## What is required
In the data below, find every line that has the string "computer", and copy it.

▬▬▬▬▬▬

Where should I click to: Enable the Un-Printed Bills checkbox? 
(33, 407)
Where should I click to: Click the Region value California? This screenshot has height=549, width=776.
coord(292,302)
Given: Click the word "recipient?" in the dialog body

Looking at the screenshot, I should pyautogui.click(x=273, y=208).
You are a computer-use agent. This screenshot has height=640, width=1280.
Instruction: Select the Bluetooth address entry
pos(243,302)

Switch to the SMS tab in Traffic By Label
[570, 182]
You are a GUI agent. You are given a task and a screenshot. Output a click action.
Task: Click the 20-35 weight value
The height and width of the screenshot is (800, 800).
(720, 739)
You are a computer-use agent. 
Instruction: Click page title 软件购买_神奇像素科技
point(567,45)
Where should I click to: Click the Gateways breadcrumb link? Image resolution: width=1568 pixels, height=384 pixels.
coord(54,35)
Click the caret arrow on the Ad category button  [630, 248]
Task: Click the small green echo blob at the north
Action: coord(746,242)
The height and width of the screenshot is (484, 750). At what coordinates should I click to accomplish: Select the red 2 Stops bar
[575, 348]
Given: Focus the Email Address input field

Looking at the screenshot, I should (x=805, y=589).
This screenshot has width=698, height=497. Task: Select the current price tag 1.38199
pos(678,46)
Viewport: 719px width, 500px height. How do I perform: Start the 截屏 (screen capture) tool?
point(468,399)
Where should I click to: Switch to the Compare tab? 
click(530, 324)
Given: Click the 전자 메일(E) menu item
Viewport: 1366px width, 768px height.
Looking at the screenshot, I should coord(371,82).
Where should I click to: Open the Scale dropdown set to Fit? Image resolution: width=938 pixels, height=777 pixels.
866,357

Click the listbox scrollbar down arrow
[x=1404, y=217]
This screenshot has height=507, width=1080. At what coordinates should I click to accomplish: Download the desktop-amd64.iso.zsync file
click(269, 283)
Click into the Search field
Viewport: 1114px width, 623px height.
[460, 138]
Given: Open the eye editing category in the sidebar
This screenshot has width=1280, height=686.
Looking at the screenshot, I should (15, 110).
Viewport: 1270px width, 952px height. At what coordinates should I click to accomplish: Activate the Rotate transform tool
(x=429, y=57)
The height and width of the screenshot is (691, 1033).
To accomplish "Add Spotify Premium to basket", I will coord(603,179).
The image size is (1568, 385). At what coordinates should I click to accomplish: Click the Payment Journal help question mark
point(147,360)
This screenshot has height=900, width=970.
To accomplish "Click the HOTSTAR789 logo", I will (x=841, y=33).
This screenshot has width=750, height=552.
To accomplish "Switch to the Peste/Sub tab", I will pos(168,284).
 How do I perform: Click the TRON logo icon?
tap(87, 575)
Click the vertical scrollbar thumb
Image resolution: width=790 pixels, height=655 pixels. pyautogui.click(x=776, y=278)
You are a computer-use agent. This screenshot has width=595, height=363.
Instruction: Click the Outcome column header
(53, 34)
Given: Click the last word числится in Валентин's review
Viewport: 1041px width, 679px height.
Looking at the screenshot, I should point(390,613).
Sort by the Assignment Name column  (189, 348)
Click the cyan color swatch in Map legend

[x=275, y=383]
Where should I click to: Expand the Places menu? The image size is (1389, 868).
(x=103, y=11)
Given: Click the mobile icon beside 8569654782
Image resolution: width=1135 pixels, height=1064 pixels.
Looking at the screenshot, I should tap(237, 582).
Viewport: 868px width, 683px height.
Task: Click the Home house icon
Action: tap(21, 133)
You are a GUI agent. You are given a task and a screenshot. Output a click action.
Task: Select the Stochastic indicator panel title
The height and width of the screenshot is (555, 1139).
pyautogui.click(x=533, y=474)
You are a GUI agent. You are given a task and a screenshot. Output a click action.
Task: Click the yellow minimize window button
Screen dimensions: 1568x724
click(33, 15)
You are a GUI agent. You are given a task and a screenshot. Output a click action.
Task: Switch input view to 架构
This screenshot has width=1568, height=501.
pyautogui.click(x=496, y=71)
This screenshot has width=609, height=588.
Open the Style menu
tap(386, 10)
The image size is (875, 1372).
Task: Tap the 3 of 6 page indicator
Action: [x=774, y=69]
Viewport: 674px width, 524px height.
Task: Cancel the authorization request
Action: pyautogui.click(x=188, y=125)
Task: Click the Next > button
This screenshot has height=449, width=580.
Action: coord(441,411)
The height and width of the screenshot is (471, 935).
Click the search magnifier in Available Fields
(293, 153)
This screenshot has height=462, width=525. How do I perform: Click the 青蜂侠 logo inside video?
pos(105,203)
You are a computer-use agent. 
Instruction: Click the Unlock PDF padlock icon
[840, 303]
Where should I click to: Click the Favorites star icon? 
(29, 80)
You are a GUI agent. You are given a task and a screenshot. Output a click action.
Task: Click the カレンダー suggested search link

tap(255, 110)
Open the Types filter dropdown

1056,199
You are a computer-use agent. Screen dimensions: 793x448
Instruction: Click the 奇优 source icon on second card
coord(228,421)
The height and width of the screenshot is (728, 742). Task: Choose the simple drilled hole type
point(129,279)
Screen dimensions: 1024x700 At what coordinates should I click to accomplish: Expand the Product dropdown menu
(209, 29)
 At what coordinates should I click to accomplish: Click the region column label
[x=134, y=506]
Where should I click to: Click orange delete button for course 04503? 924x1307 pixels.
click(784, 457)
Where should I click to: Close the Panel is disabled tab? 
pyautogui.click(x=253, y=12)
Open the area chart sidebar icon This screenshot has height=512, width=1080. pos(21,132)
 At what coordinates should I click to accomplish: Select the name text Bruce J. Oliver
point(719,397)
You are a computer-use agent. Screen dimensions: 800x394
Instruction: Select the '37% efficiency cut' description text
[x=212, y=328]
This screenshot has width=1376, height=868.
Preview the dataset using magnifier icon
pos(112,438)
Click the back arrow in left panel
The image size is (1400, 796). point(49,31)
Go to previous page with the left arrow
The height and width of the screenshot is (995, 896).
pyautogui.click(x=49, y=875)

▬▬▬▬▬▬

## Solution for this problem
You are a computer-use agent. This screenshot has height=640, width=1280.
You are a computer-use agent. 
You are a computer-use agent. This screenshot has width=595, height=363.
You are a computer-use agent. 
You are a computer-use agent. Screen dimensions: 793x448
You are a computer-use agent. Screen dimensions: 800x394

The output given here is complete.